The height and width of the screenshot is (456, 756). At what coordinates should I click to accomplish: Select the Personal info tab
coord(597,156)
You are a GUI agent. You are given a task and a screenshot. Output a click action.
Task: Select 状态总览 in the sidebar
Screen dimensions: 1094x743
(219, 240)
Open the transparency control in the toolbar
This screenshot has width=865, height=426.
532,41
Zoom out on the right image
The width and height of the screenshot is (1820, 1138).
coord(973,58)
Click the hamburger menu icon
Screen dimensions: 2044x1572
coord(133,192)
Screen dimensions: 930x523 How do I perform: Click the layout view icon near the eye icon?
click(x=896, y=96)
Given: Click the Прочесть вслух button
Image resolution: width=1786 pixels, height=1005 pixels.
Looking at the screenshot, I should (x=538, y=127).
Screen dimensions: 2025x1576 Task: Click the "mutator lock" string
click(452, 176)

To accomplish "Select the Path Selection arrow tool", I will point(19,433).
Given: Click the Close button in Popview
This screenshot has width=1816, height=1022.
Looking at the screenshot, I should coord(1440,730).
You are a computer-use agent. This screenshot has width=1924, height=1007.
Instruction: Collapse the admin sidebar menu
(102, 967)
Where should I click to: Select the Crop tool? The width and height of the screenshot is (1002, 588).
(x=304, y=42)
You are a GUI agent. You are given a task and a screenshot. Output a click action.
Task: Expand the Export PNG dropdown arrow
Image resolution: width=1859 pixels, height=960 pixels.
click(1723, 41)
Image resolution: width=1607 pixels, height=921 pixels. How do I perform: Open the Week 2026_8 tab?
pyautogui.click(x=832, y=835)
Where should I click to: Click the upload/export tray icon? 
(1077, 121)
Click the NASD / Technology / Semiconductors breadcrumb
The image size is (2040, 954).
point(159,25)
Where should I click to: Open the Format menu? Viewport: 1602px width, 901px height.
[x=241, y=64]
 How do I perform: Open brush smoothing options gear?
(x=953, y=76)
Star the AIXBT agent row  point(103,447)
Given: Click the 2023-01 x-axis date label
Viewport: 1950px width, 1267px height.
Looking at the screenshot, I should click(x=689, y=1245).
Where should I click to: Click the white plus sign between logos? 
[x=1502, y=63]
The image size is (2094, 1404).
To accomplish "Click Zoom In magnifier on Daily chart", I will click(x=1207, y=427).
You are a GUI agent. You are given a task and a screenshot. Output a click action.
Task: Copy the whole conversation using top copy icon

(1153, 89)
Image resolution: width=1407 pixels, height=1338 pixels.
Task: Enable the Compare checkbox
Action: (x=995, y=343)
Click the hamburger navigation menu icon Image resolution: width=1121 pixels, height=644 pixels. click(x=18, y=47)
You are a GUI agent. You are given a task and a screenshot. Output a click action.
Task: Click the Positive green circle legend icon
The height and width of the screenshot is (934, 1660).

+---+

--- Your goal ---
Please make an exact copy of each record.

--- Finished task ---
The height and width of the screenshot is (456, 756). At what coordinates should I click to accomplish: Select the Personal info tab
coord(597,156)
You are a GUI agent. You are given a task and a screenshot. Output a click action.
Task: Select 状态总览 in the sidebar
Screen dimensions: 1094x743
(219, 240)
Open the transparency control in the toolbar
This screenshot has width=865, height=426.
532,41
Zoom out on the right image
The width and height of the screenshot is (1820, 1138).
coord(973,58)
Click the hamburger menu icon
Screen dimensions: 2044x1572
coord(133,192)
Screen dimensions: 930x523 How do I perform: Click the layout view icon near the eye icon?
click(x=896, y=96)
Given: Click the Прочесть вслух button
Image resolution: width=1786 pixels, height=1005 pixels.
Looking at the screenshot, I should (x=538, y=127).
Screen dimensions: 2025x1576 Task: Click the "mutator lock" string
click(452, 176)

To accomplish "Select the Path Selection arrow tool", I will point(19,433).
Given: Click the Close button in Popview
This screenshot has width=1816, height=1022.
Looking at the screenshot, I should coord(1440,730).
You are a computer-use agent. This screenshot has width=1924, height=1007.
Instruction: Collapse the admin sidebar menu
(102, 967)
Where should I click to: Select the Crop tool? The width and height of the screenshot is (1002, 588).
(x=304, y=42)
You are a GUI agent. You are given a task and a screenshot. Output a click action.
Task: Expand the Export PNG dropdown arrow
Image resolution: width=1859 pixels, height=960 pixels.
click(1723, 41)
Image resolution: width=1607 pixels, height=921 pixels. How do I perform: Open the Week 2026_8 tab?
pyautogui.click(x=832, y=835)
Where should I click to: Click the upload/export tray icon? 
(1077, 121)
Click the NASD / Technology / Semiconductors breadcrumb
The image size is (2040, 954).
point(159,25)
Where should I click to: Open the Format menu? Viewport: 1602px width, 901px height.
[x=241, y=64]
 How do I perform: Open brush smoothing options gear?
(x=953, y=76)
Star the AIXBT agent row  point(103,447)
Given: Click the 2023-01 x-axis date label
Viewport: 1950px width, 1267px height.
Looking at the screenshot, I should click(x=689, y=1245).
Where should I click to: Click the white plus sign between logos? 
[x=1502, y=63]
The image size is (2094, 1404).
To accomplish "Click Zoom In magnifier on Daily chart", I will click(x=1207, y=427).
You are a GUI agent. You are given a task and a screenshot. Output a click action.
Task: Copy the whole conversation using top copy icon

(1153, 89)
Image resolution: width=1407 pixels, height=1338 pixels.
Task: Enable the Compare checkbox
Action: (x=995, y=343)
Click the hamburger navigation menu icon Image resolution: width=1121 pixels, height=644 pixels. click(x=18, y=47)
You are a GUI agent. You are given a task and a screenshot. Output a click action.
Task: Click the Positive green circle legend icon
The height and width of the screenshot is (934, 1660).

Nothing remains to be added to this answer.